## WORK REQUIRED
Rewrite the material starting at its first line and ending at the line that contains "coordinates (100, 509).", changing "GUI agent" to "interface agent" and leaving everything else as it is.

## Pixel coordinate grounding data
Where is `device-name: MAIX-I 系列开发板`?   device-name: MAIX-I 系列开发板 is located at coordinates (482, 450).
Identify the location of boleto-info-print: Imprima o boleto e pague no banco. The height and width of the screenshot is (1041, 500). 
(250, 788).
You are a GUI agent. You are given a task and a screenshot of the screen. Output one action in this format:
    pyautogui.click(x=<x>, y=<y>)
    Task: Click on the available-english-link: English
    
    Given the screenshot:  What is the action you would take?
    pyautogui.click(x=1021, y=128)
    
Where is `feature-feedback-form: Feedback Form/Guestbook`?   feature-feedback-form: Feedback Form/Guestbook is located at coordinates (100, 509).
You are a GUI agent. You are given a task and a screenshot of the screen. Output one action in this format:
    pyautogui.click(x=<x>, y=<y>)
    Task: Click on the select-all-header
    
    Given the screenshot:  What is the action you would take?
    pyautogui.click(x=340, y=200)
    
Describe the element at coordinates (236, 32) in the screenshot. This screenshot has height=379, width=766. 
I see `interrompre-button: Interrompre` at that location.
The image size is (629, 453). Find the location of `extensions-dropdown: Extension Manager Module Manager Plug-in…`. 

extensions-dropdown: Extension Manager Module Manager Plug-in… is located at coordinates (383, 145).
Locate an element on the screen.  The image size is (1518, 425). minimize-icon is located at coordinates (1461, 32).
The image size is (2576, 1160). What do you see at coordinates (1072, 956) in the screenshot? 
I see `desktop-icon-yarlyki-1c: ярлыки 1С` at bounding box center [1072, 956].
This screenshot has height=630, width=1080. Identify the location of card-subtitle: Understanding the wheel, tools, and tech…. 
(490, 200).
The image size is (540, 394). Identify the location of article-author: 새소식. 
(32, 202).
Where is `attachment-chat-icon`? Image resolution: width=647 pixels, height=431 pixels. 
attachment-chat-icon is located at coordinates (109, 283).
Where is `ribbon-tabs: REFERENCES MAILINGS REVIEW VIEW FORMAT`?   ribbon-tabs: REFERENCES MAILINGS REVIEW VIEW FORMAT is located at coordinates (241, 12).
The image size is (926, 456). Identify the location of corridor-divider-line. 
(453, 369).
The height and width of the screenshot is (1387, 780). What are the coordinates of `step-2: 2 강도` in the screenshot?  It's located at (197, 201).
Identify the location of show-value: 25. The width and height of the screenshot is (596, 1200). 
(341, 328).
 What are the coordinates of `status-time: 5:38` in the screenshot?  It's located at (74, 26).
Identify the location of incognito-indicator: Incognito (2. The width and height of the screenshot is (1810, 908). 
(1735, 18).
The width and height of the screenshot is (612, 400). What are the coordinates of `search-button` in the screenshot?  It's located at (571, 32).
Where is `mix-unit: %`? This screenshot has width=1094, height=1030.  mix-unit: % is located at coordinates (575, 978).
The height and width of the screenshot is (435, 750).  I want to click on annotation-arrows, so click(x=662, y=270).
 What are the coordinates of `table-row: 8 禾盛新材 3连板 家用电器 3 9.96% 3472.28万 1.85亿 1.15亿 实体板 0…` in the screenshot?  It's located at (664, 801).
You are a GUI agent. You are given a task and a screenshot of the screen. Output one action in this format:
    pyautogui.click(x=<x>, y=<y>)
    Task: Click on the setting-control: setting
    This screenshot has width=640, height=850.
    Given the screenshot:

## PROBLEM SOLUTION
Where is `device-name: MAIX-I 系列开发板`?   device-name: MAIX-I 系列开发板 is located at coordinates (482, 450).
Identify the location of boleto-info-print: Imprima o boleto e pague no banco. The height and width of the screenshot is (1041, 500). 
(250, 788).
You are a interface agent. You are given a task and a screenshot of the screen. Output one action in this format:
    pyautogui.click(x=<x>, y=<y>)
    Task: Click on the available-english-link: English
    
    Given the screenshot:  What is the action you would take?
    pyautogui.click(x=1021, y=128)
    
Where is `feature-feedback-form: Feedback Form/Guestbook`?   feature-feedback-form: Feedback Form/Guestbook is located at coordinates (100, 509).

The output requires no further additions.